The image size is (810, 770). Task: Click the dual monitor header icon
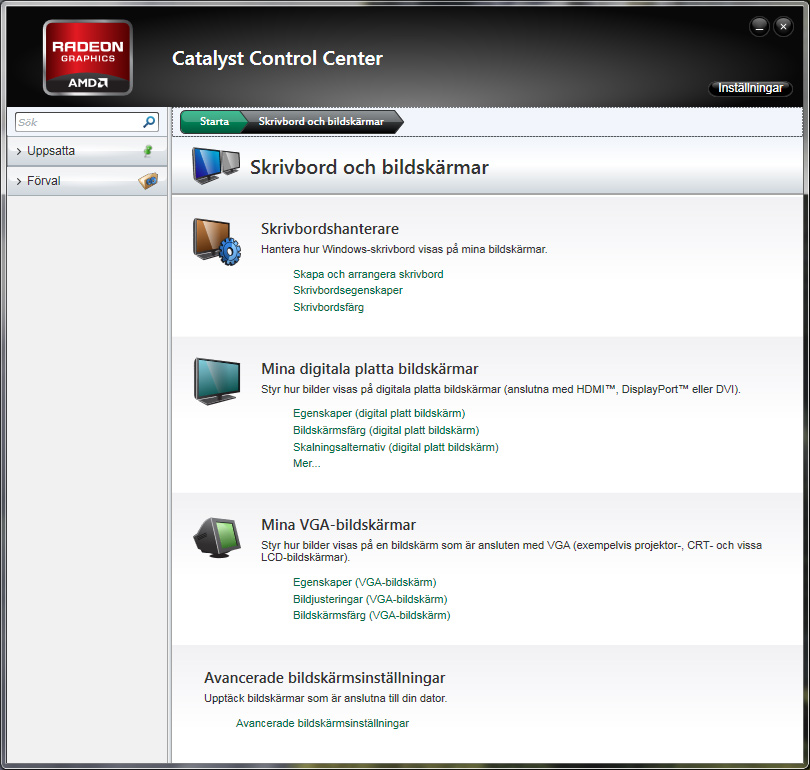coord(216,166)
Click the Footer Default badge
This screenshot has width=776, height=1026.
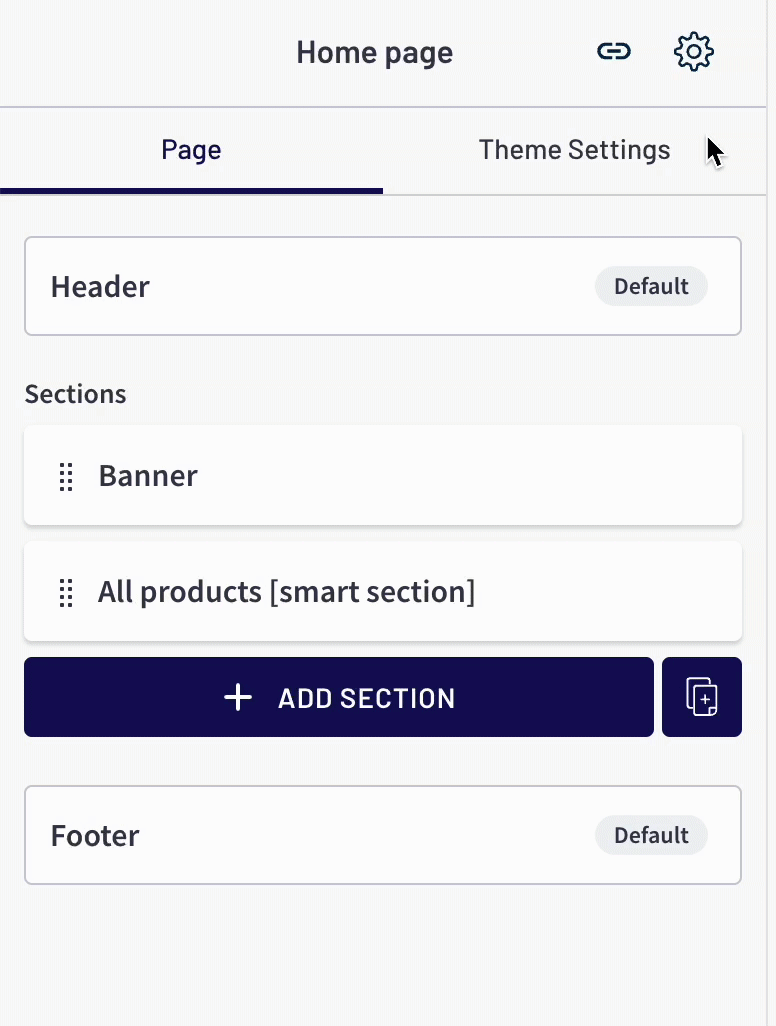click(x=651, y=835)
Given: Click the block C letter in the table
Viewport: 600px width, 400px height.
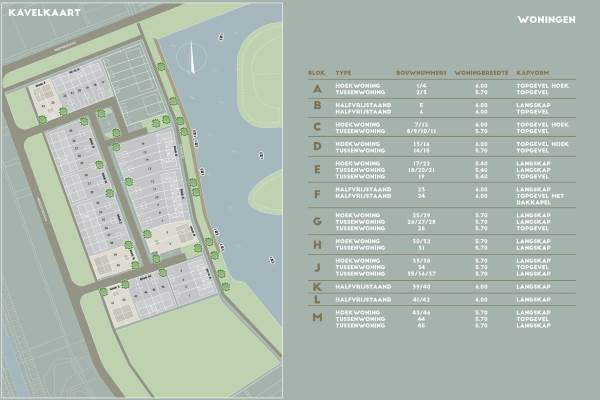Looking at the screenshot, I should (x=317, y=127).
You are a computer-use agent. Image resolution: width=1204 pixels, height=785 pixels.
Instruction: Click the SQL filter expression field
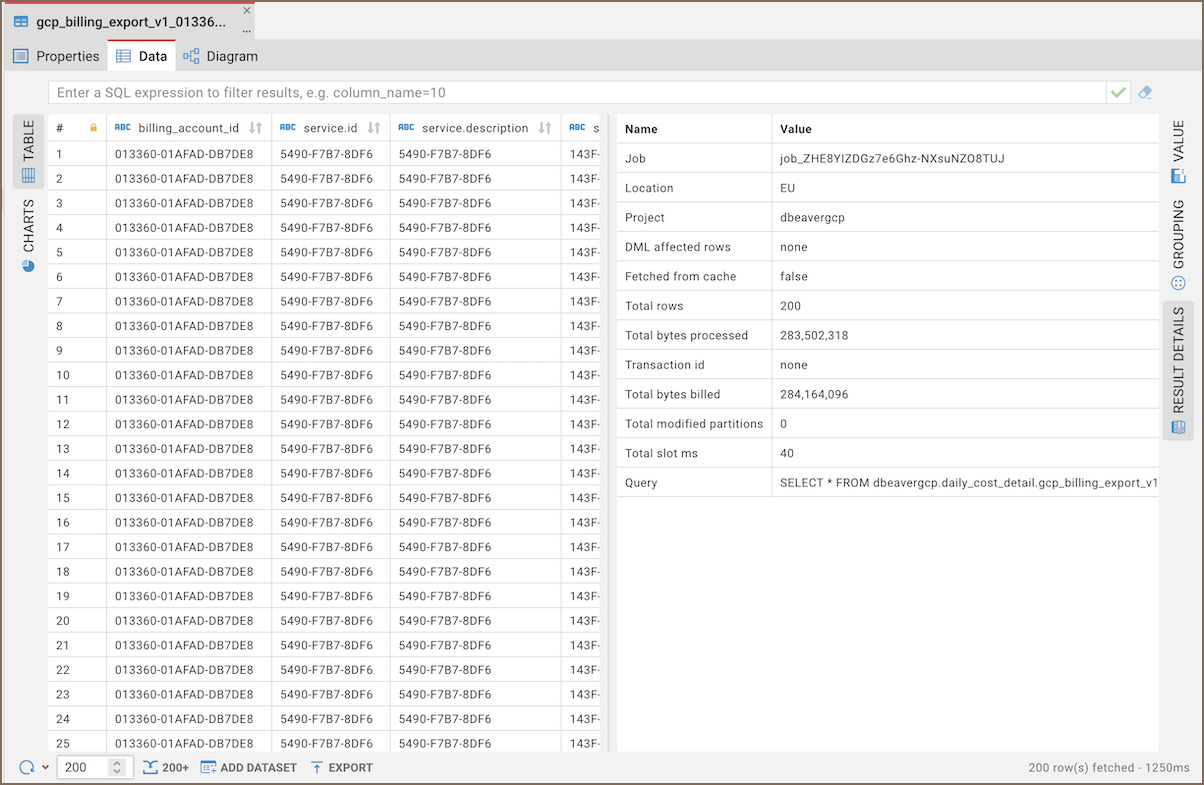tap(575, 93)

PROBLEM TO WORK ON: Word for word, copy all the entries above, but with no pictures.

RESPONSE BOX:
The image size is (810, 770). Task: Click the dual monitor header icon
coord(216,166)
Click the Footer Default badge
This screenshot has width=776, height=1026.
click(x=651, y=835)
Given: Click the block C letter in the table
Viewport: 600px width, 400px height.
Looking at the screenshot, I should (x=317, y=127).
You are a computer-use agent. Image resolution: width=1204 pixels, height=785 pixels.
Instruction: Click the SQL filter expression field
tap(575, 93)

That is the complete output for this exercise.